Han pasado veinticinco años desde entonces. Veinticinco años en los que nos hicimos mayores, y aunque mi piel todavía no luce arrugada como la de ella, cada vez que recuerdo la textura de su cuello siento un vacío momentáneo en el estómago, un desgane.
En lo personal, ya en ese punto no creo que mi abuela se haya sentado a pensar en sus niños-nietos cuando decidió quitarse la vida: ¿Quién tras un fallido intento por ser arrollado en una avenida guarda algo para otros? ¿Quién convence sobre cosas de amor a un vivo que anda por ahí ya muerto? A ella la encerraron en su cuarto para que no volviera a atentar contra sí tras evitar que un camión la hiriera, pero la vieja estaba resuelta y con la suerte echada pensó más rápido que los demás.
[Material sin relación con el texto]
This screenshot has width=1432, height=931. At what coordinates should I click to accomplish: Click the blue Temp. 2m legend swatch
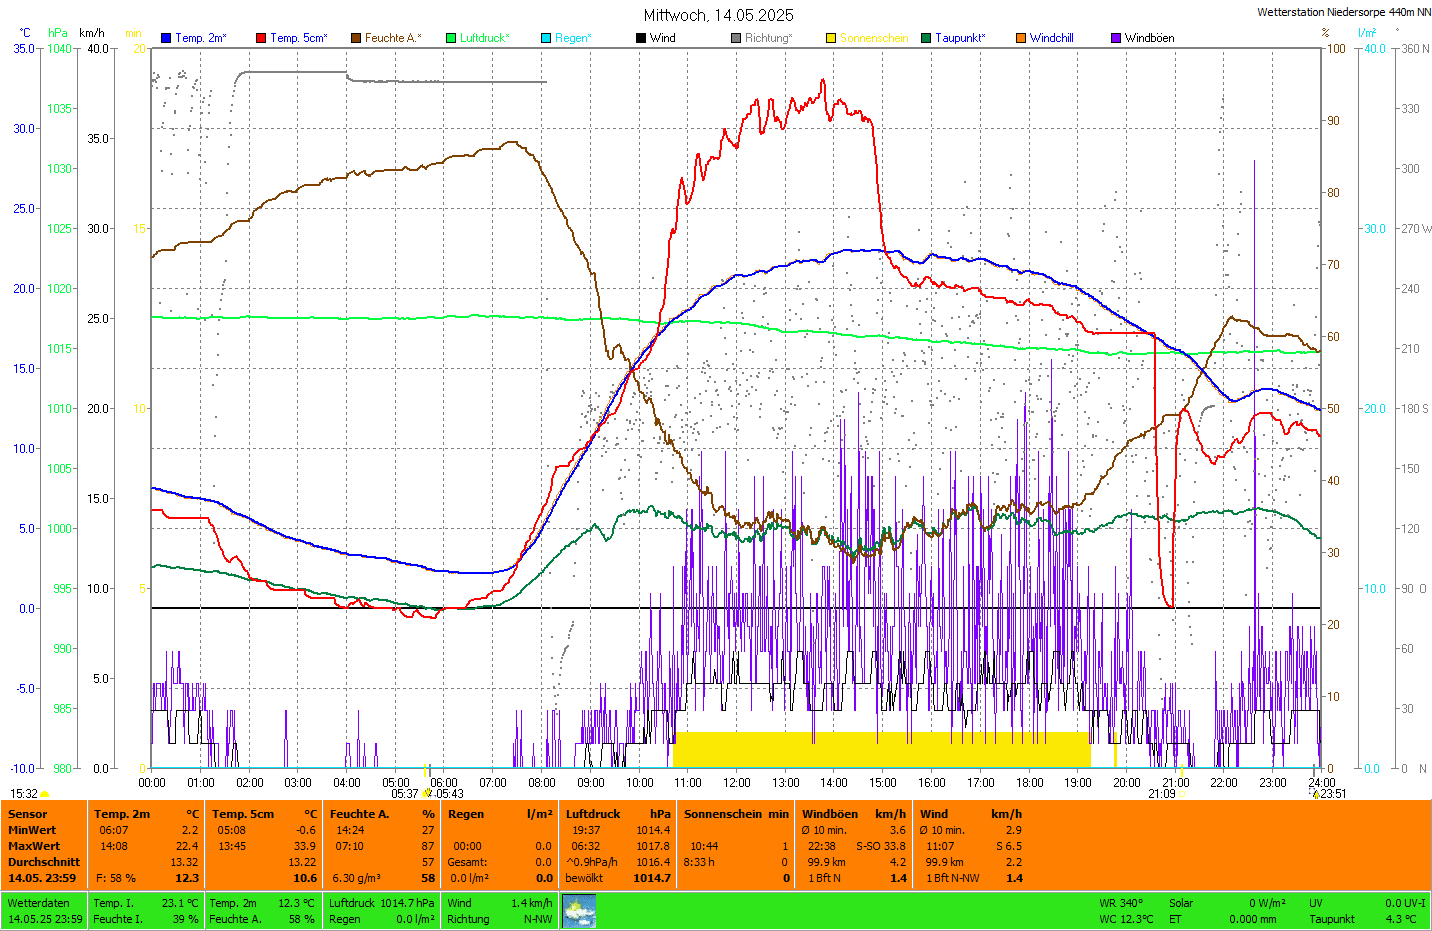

Hay quien atestiguó haberla visto acercarse a la tienda, previo al episodio en la avenida, comprando una cuchilla Minora y guárdarsela entre la ropa. Ya luego de Aida Montes solo alcanzaron a percibir la huella de sangre que se escapaba por debajo de la puerta del cuarto y entonces sospecharon la burla agazapada en aquella garganta hendida, señal de que nada hubiesen podido hacer porque, sí o sí, ya todo estaba perdido para ella.
Herida fatal del corazón y de la mente, la tristeza fue su última enfermedad. ¿Cómo culparla por no sobrevivir? ¿Cómo no decir que también ella perdió su lucha contra un mal que como el cáncer te devora las entrañas y te diseca por dentro? ¿Acaso no somos todos quienes cada día resistimos en esta batalla contra el desconsuelo?
Hoy le hago una venia a mi abuela Aida, porque después de tanto tiempo de duda, hoy comprendo que su historia me ha acompañado siempre para advertirme del peligro y ayudar a salvarme. Pero ya no hay más necesidad de hablar sobre eso, si es que algún día la hubo, y ya no duele la ausencia como cuando nuestros padres eran jóvenes y nunca estaban, allá cuando, pese a eso, la vida todavía prometía solo felicidades. Me pregunto, ¿hasta dónde llegarán estos silencios que quedan?